TierCountReview routingExample doctrines
Critical9Human theologian, every occurrenceSonship of Christ, Deity of Christ, Incarnation, Resurrection of Christ, Lordship of Christ, Salvation, Church as God’s People, Unity of Jews and Gentiles
High16Human theologianGrace, Faith, Adoption, Sanctification, Davidic Covenant, Evangelism, Assurance of Salvation
Medium12Native speaker reviewApostleship, Sainthood, Peace with God, Spiritual Gifts, Kingdom Mission
Low3Automated review onlyThanksgiving, Mutual Edification, Christian Fellowship

Why Critical doctrines cluster where they do

Hebrew’s nine Critical-risk doctrines fall into two distinct clusters, unlike the single-cause clustering seen in some other Language Packages. The first cluster (Sonship, Deity, Incarnation, Resurrection, Lordship of Christ, Messianic Promise) traces to the Tanakh’s and Rabbinic tradition’s own specific, textually-argued categories for God’s unity and the Messiah’s expected work — the reader’s objection is scripturally grounded, not merely cultural.
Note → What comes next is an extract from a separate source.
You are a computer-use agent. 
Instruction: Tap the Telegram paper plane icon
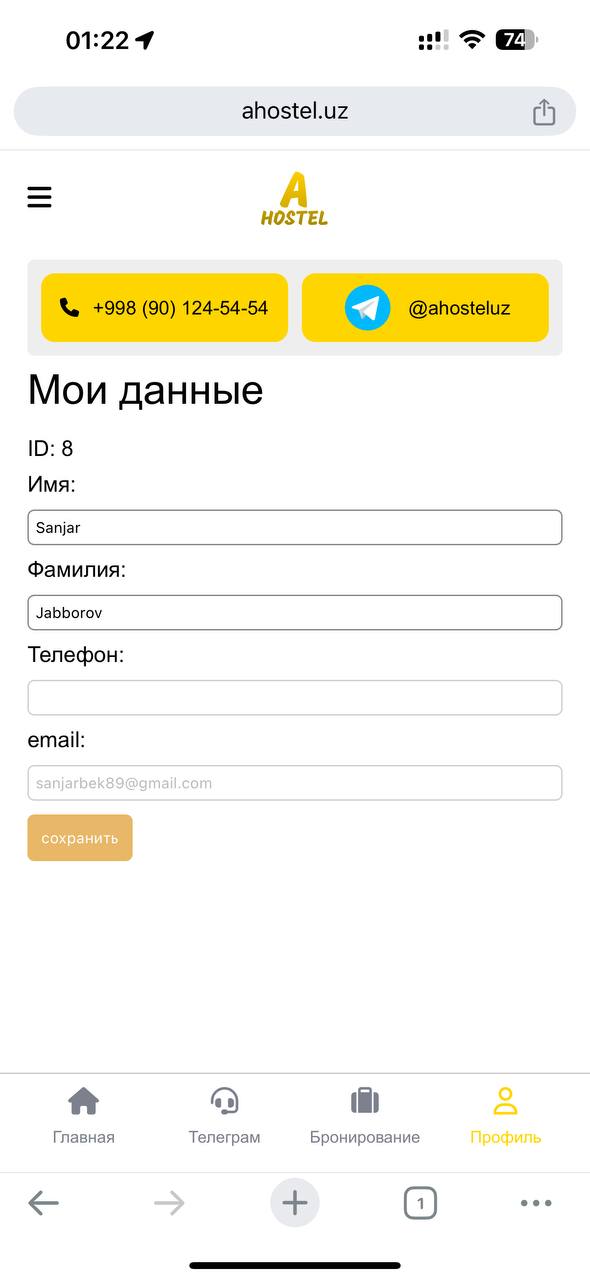pyautogui.click(x=368, y=308)
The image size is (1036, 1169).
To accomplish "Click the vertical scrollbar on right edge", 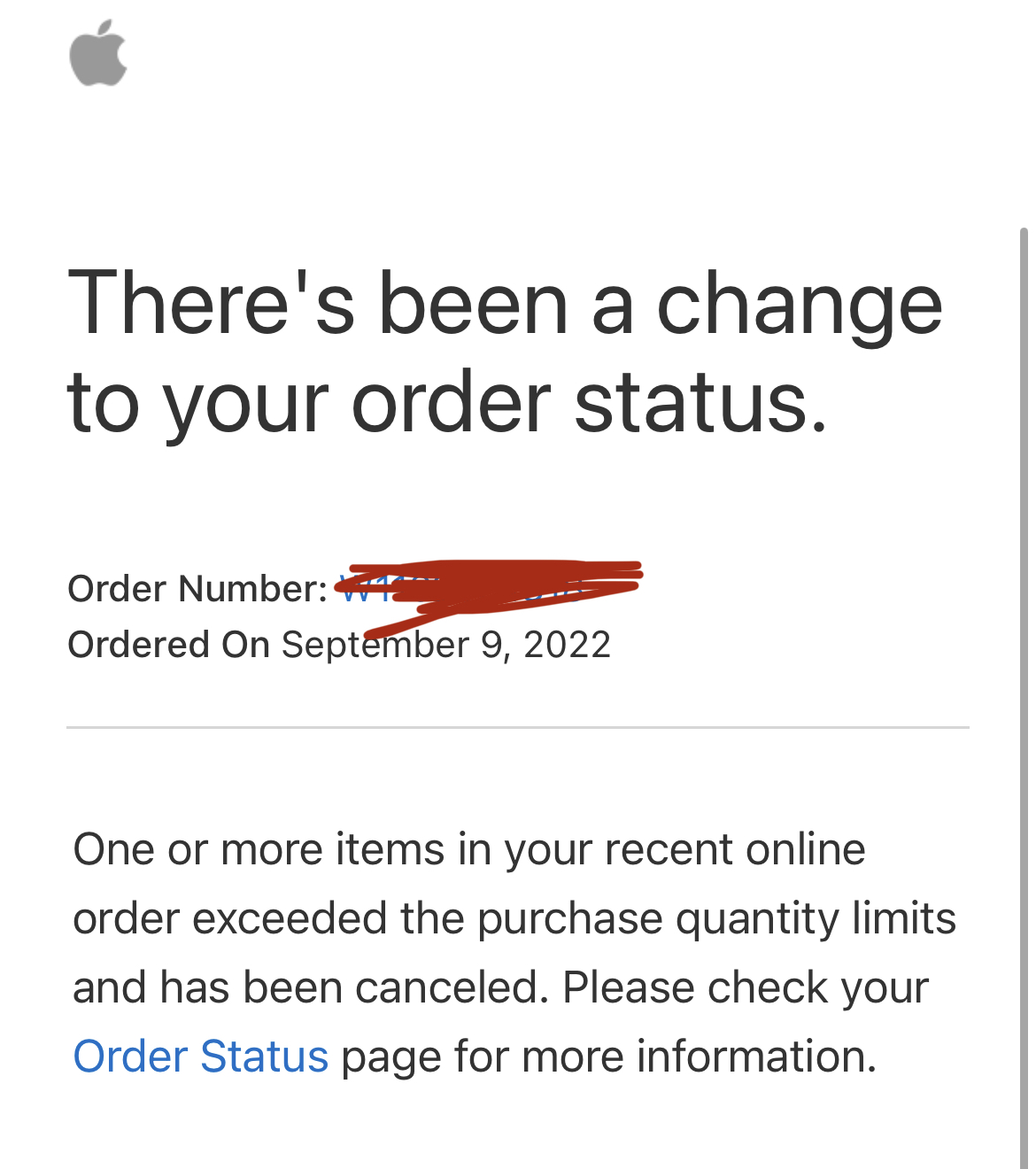I will [1024, 691].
The second cluster (Church as God’s People, Unity of Jews and Gentiles) traces to the historical weight of supersessionism and requires Romans 11’s grafting-in framework to be applied with unusual care.

Review routing rationale

Critical and High risk doctrines (25 of 40) require mandatory human theologian review because an automated or native-speaker-only check could confirm the Hebrew is textually accurate and even Scripturally well-grounded without catching that it is grounded in the reader’s own tradition’s different conclusion. Native speaker review is sufficient for Medium-risk doctrines, where the concern is Modern Hebrew semantic drift or scope-calibration (corporate vs. individual) rather than outright doctrinal contradiction.